# Problems to work on:
A. Retype the passage on the float type word for word, starting at the words "As we have seen" and stopping after "soft- and hardware.".
B. Answer these from the passage on the float type:
(i) Which type does the second part of the chapter examine in detail?
(ii) What number does the passage give as an example of a real number with digits to the right of the period?
(iii) What does the abbreviation IEEE stand for?

# Excerpt to read:
START

Note: Click on "Kernel" > "Restart Kernel and Clear All Outputs" in JupyterLab before reading this notebook to reset its output. If you cannot run this file on your machine, you may want to open it in the cloud .

Chapter 5: Numbers & Bits (continued)¶

In this second part of the chapter, we look at the float type in detail. It is probably the most commonly used one in all of data science, even across programming languages.

The `float` Type¶

As we have seen before, some assumptions need to be made as to how the $0$ s and $1$ s in a computer's memory are to be translated into numbers. This process becomes a lot more involved when we go beyond integers and model real numbers (i.e., the set $\mathbb{R}$ ) with possibly infinitely many digits to the right of the period like $1.23$ .

The Institute of Electrical and Electronics Engineers (IEEE, pronounced "eye-triple-E") is one of the important professional associations when it comes to standardizing all kinds of aspects regarding the implementation of soft- and hardware.

END

# Provided material:
START

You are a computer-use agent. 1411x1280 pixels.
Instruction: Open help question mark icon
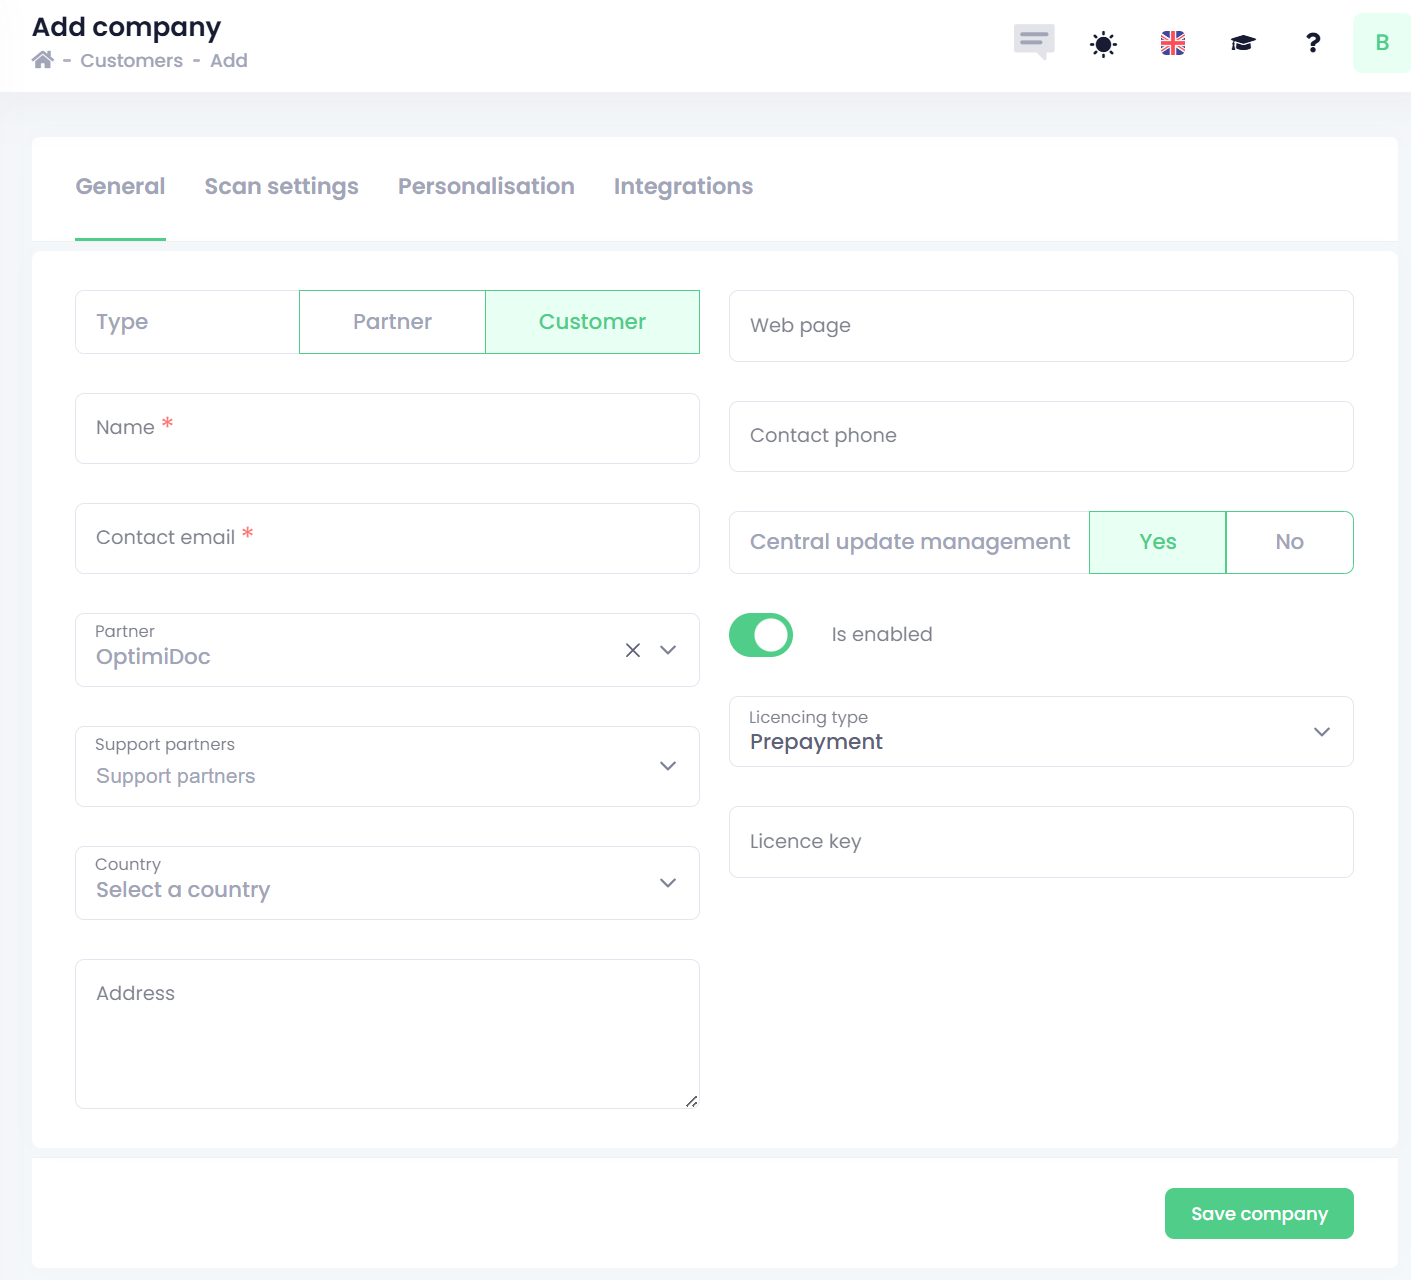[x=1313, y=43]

END
START

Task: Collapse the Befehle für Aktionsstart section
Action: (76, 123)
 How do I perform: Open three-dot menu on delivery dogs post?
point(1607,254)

END
START

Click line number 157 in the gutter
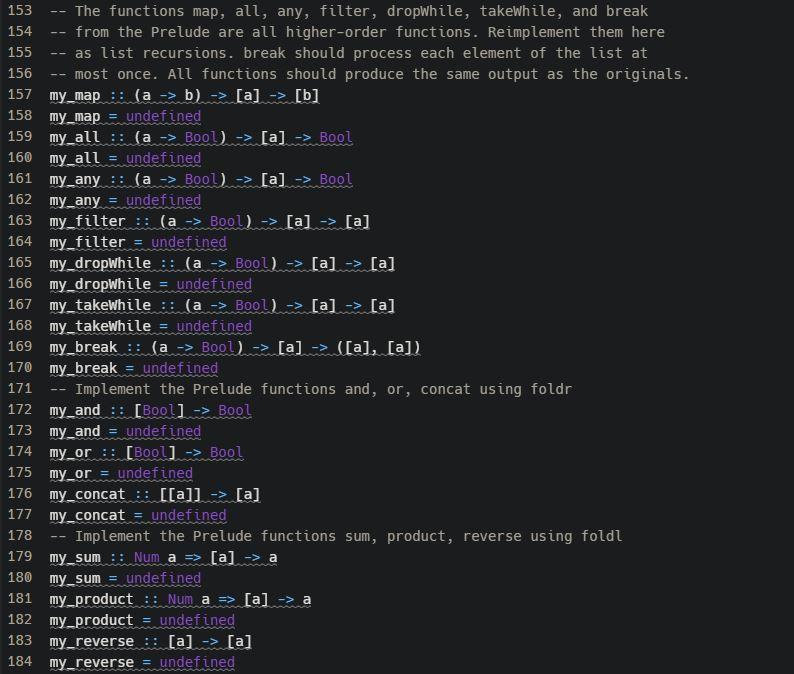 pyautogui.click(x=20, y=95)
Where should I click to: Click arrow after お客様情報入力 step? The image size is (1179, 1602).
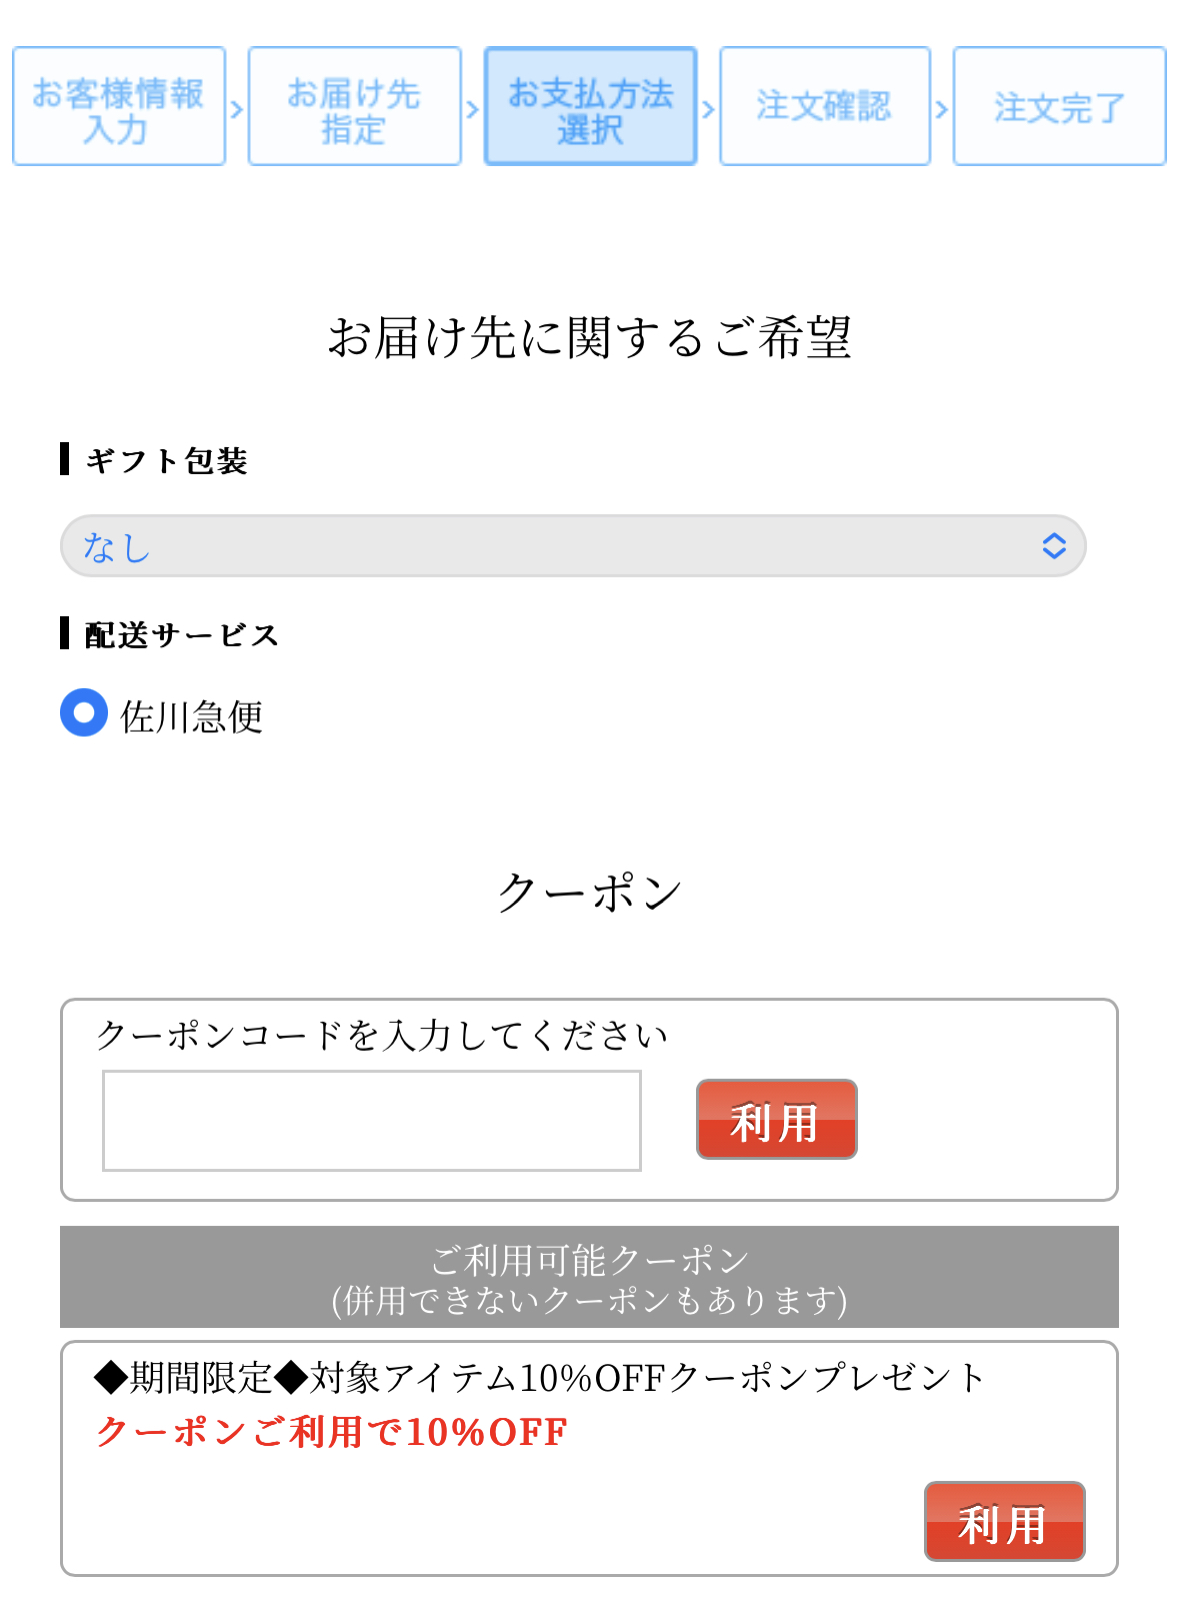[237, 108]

END

# List of solutions:
A.
As we have seen before, some assumptions need to be made as to how the $0$ s and $1$ s in a computer's memory are to be translated into numbers. This process becomes a lot more involved when we go beyond integers and model real numbers (i.e., the set $\mathbb{R}$ ) with possibly infinitely many digits to the right of the period like $1.23$ .

The Institute of Electrical and Electronics Engineers (IEEE, pronounced "eye-triple-E") is one of the important professional associations when it comes to standardizing all kinds of aspects regarding the implementation of soft- and hardware.

B.
(i) The float type.
(ii) 1.23
(iii) The Institute of Electrical and Electronics Engineers.